Parlement : 150 propositions de lois en stand-by

Les comptes rendus des derniers conseils du gouvernement ne révèlent presque aucun nouveau texte législatif adopté.

A peine si les membres de l’Exécutif arrivent à expédier quelques décrets et de rares projets de textes de lois d’une importance mineure, ainsi que des conventions internationales. Le minimum syndical pour un gouvernement. Ce qui fait qu’aujourd’hui le menu des commissions parlementaires est constitué majoritairement de propositions de lois qui, et c’est une autre histoire, ont peu de chance d’aboutir un jour.
Concrètement, les différentes commissions (9 au total) examinent actuellement 8 projets de lois portant ratification de conventions bilatérales et internationales, 7 projets de lois ordinaires et quatre projets de lois organiques. Trois projets de lois sont en cours de finalisation, ils ont été adoptés en commission et leur vote en plénière devrait intervenir dans les jours à venir. Il s’agit d’un texte portant sur la réforme de la Banque Populaire, un deuxième (projet de loi organique) proposant un aggiornamento des textes relatifs à la mise en œuvre des articles 49 et 92 de la Constitution (nominations aux hauts postes) et un troisième texte qui porte amendement du dahir des obligations et des contrats (DOC).

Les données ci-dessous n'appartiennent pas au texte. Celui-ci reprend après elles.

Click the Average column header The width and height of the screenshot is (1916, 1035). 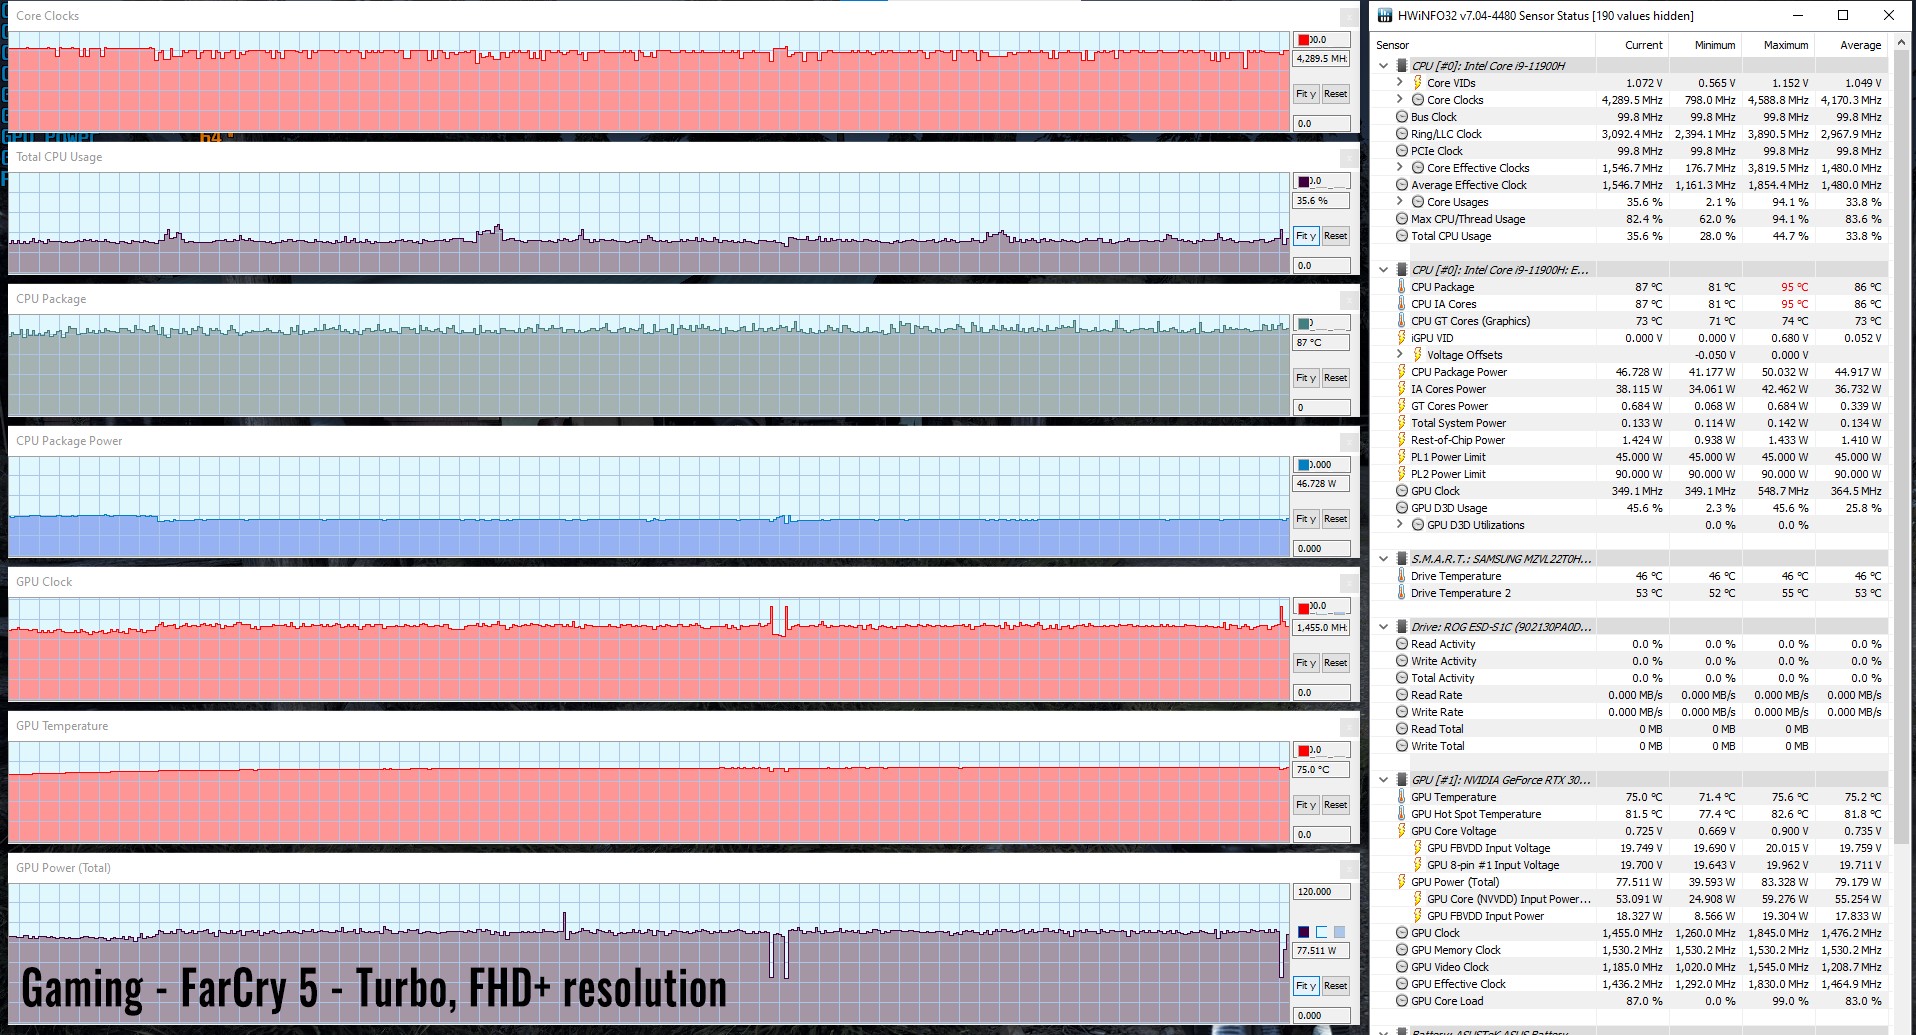1860,45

Quant aux propositions de lois, elles totalisent quelque 150 textes, dont 16 propositions de lois organiques. Mais là encore, le débat politique et constitutionnel n’est pas encore clos. Les parlementaires, principalement de l’opposition, partant d’une interprétation démocratique et large de la Constitution tiennent toujours à leur droit de présenter, examiner, débattre et adopter des propositions de lois organiques. Le gouvernement, soutenu par sa majorité estime, suivant sa propre lecture de la loi suprême, que partant du fait que les textes des lois organiques sont une sorte de prolongement de la Constitution, ils doivent être adoptés d’abord par le conseil des ministres avant d’atterrir au Parlement. Ce qui ne laisse aucun choix pour les députés. Ces derniers n’en continuent pas moins de déposer leurs propositions de lois organiques.